A state legislator whose bill would provide multi-year contracts for public high school coaches and afford those facing nonrenewal with an unprecedented avenue for appeal is “very optimistic” his proposal will become law.
Attorney Steve Farsiou, who has represented more than a dozen terminated scholastic coaches in civil lawsuits against New Jersey school districts over the last decade, believes the vast majority, if not all, of his clients would never have lost their jobs had the legislation of Assemblyman Benjie Wimberly, D-Bergen/Passaic, been on the books years ago.
Critics of the legislation believe it may impede a school district’s ability, when necessary, to remove coaches, all of which are currently employed in New Jersey under one-year renewable contracts, and burden local taxpayers with additional costs.
The Assembly Education Committee unanimously advanced Wimberly’s legislation last month in a 10-0 vote with one abstention.

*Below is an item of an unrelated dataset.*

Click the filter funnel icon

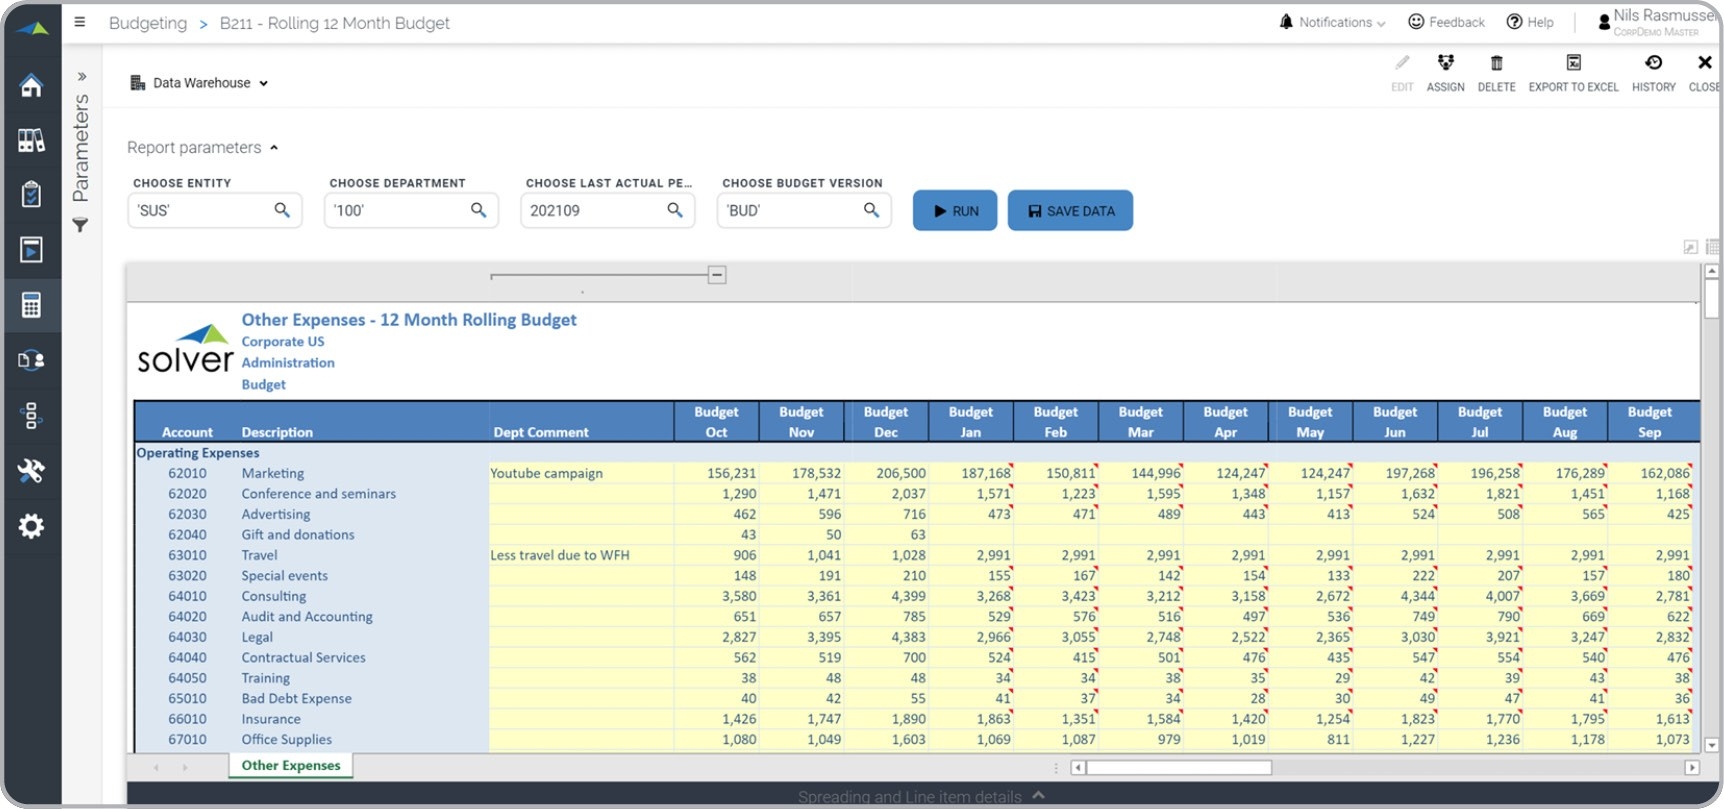tap(80, 226)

Sen. Troy Singleton, D-Burlington, who recently introduced a companion bill, said he hopes the Senate Education Committee will conduct a hearing this fall on the legislation with a similarly favorable outcome, enabling it to head to the full statehouse floor for a vote.

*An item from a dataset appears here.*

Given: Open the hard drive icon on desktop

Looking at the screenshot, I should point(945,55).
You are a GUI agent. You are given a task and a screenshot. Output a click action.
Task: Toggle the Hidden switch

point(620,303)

“I’m very optimistic,” Wimberly, who is also the head football coach at Hackensack High School, said of his belief that Gov. Phil Murphy will sign the legislation into law in time for it to take effect beginning in the 2020-21 academic year.
“I think it’s a major protection for coaches when it comes to being unjustly fired,” Wimberly said. “In many cases, guys are being fired because they didn’t play a school board member’s child, or a (student-athlete) didn’t play a position they wanted to play, so you have parents go to the school board and make an issue out of it.
“But let’s also make it clear. If you do something that’s out of character that blatantly gives you grounds for being fired, you would still be terminated. That’s not the protection we are looking for. We are trying to protect good guys.”
Wimberly said he believes too many good coaches, including some hall of fame mentors, have been removed for “arbitrary, capricious, or unlawful reasons,” including unproved allegations of bullying.
‘Epidemic in New Jersey’
“We have an epidemic going on in New Jersey, and that epidemic is people using the HIB (Harassment, Intimidation and Bullying) law as a sword and not for the right purposes,” said Farsiou, who is a partner in the Flemington-based law firm of Trinity & Farsiou. “Attacking head coaches is No. 1 at the top of that list.”
Sen. Patrick J. Diegnan Jr., D-Middlesex, who helped author the state’s Anti-Bullying Bill of Rights Act, which is widely regarded as the nation’s strongest policy of its kind, said he believes some “innocent coaches” may have lost their positions as an unintended consequence of the law.
For that reason, Diegnan said he supports the purpose of the legislation Wimberly and Singleton introduced, which includes an appeal process for coaches facing nonrenewal.